O Conselho de Ensino, Pesquisa e Extensão (Cepe) da UEL esteve reunido durante seis horas ontem, discutindo a situação dos formandos. Segundo o reitor Pedro Gordan, foi confirmada a decisão da última reunião do conselho, de abertura de atividades pedagógicas para formandos. Ele adiantou, porém, que alguns colegiados são contra e não devem acatar a decisão. ‘‘Professores que se consideram em greve não vão atender’’, disse. Ao todo, são 41 cursos e o número de quantos poderão voltar a ter atividades pedagógicas deve ser conhecido amanhã.
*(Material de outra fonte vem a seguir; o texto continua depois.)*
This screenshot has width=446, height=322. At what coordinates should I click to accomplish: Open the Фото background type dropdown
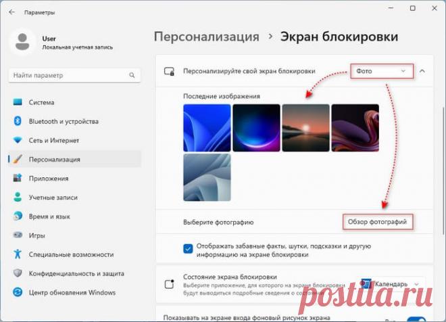[x=381, y=70]
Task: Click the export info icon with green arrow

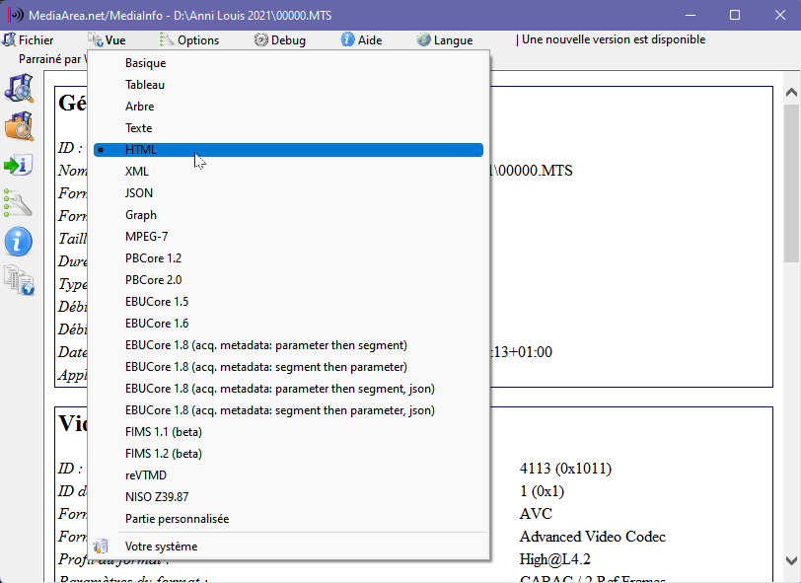Action: (x=19, y=165)

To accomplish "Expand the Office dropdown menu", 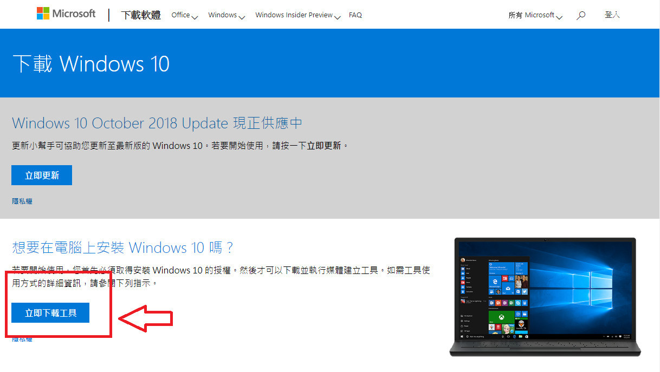I will [x=184, y=15].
O reitor informou ainda que foi autorizado o funcionamento de todos mestrados e doutorados, que estava interrompido desde o início da greve. Ainda de acordo com Gordan, a assessoria jurídica está preparando o recurso contra a decisão da Justiça Federal de Londrina que, na segunda-feira, determinou que 75% dos servidores da UEL voltem ao trabalho no prazo máximo de cinco dias. ‘‘Achamos que nossa autonomia está em perigo.’’
Em Curitiba, representantes do comando grevista se reuniram com o presidente da Assembléia Legislativa, Hermas Brandão (PTB), para que ele tentasse uma solução para o impasse junto ao governador Jaime Lerner (PFL). Os grevistas aguardavam uma posição ainda ontem.
O Comando Unificado de Greve divulgou nota rebatendo as declarações feitas pelo governador à Agência Estadual de Notícias, de que os grevistas devem R$ 10,3 milhões em multas. Segundo a nota, a multa diária R$ 1.500,00, estipulada na decisão liminar da 3ª Vara da Fazenda Pública de Curitiba, refere-se ao conjunto das entidades e não a cada sindicato.